I just looked back to see when I wrote my first Big Book Translation post.  I started with the “We Agnostics” chapter of the Big Book, with the goal of more inclusive, accessible and contemporary language.  Language that speaks directly to people whose addiction is to food.  That speaks to people who seek a genderless God, and a world in which “she” and “he” get equal time.  I continued the translation here and here.

 

As I looked back, I was shocked to see how long ago I started this project.  It was during the same week that I whooshed a big chunk of change through the ether to buy a crumbling cottage – the last week in October, 2012.  In the four and a half years since, I’ve spent more than a thousand hours cleaning, repairing and feathering this cozy nest.  What a sense of accomplishment as I sit here, look around, and know there is not one cubic inch of this place I’ve not touched with my own hands.

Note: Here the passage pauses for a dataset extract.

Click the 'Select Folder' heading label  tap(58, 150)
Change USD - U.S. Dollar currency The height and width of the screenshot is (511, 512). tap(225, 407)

In that same period of time, the Big Book translation project has not fared as well!  I just realized that I’ve not yet completed even one chapter.  So as part of my spiritual smack down this summer, I’m re-dedicating myself to the project.  We ended last time with this profound question:

 

Is it possible that some of us are just as biased and unreasonable about the realm of the spirit as were the ancients about the realm of the material?

 

And now we continue:  Did you know that American newspapers were afraid to print an account of the Wright Brothers’ first successful flight at Kitty Hawk? All previous efforts to fly had failed and the flight defied everything people believed. The best mathematical minds had “proved” that man could never fly. Religious people believed flight was impossible because God had reserved this privilege to the birds. Yet only thirty years after the Wright Brothers’ first flight, airplane travel was commonplace, proving both science and religious beliefs false.

 

Recent years have seen so many rapid advances in technology –landing on the moon, astronauts living in space stations, the Internet, Smart phones, driverless cars, and so much more – that perhaps there is a new readiness to believe the impossible is possible?

 

Given that so many technological things originally declared impossible have been proved possible, maybe we should seriously consider the idea that our seemingly impossible human problems of depression, feelings of unworthiness, and out of control eating are solvable. Isn’t giving the Twelve Step solution to these miseries at shot, even if we can’t really understand how it works?

 

Maybe the easiest way to take a step towards belief in a spiritual solution for our addiction is to spend time with people who have solved their life problems with reliance upon the spiritual approach embodied in the Twelve Steps.

 

The Wright Brothers’ almost childish faith that they could build a machine that would fly was the mainspring of their accomplishment. Without that, they would have failed. Maybe those of us who doubt those who claim faith in the power of a Spirit of the Universe are like those who scoffed at the Wright Brothers.

 

Logic is so easy, so appealing. We’ve always liked it and continue to like it. It is not by chance we were given the power to reason, to examine the evidence of our senses, and to draw conclusions. It’s a gift. So it’s worth examining why people’s faith in a higher power is reasonable, in fact, more reasonable to believe than not to believe, why so many say they were was too dismissive when they said, “Well, we just don’t know.”

 

When we hit bottom in our compulsive eating, were crushed by a self-imposed crisis we could not postpone or evade. In desperation we had to fearlessly face the proposition that either there is a spiritual power that holds everything, or is nothing. A power ruling the universe that is, or isn’t. A power that could help us recover, or not.

 

We arrived at this point squarely confronted with the question of faith. Some of us could push past our doubts and have moments of faith, moments that gave us hope. We felt that some of these logical arguments about things in the material world that were considered impossible, then were proved possible, were nudging us towards faith. But for so many, it seems impossible to take that last leap from the logical progression of reason into that final leap of faith. /

 

If you want to look up the pages that follow this in the real Big Book, you may see why I stopped here.  Tough stuff to translate since I’m having trouble following the “logic” of the leap to faith.  Stay tuned.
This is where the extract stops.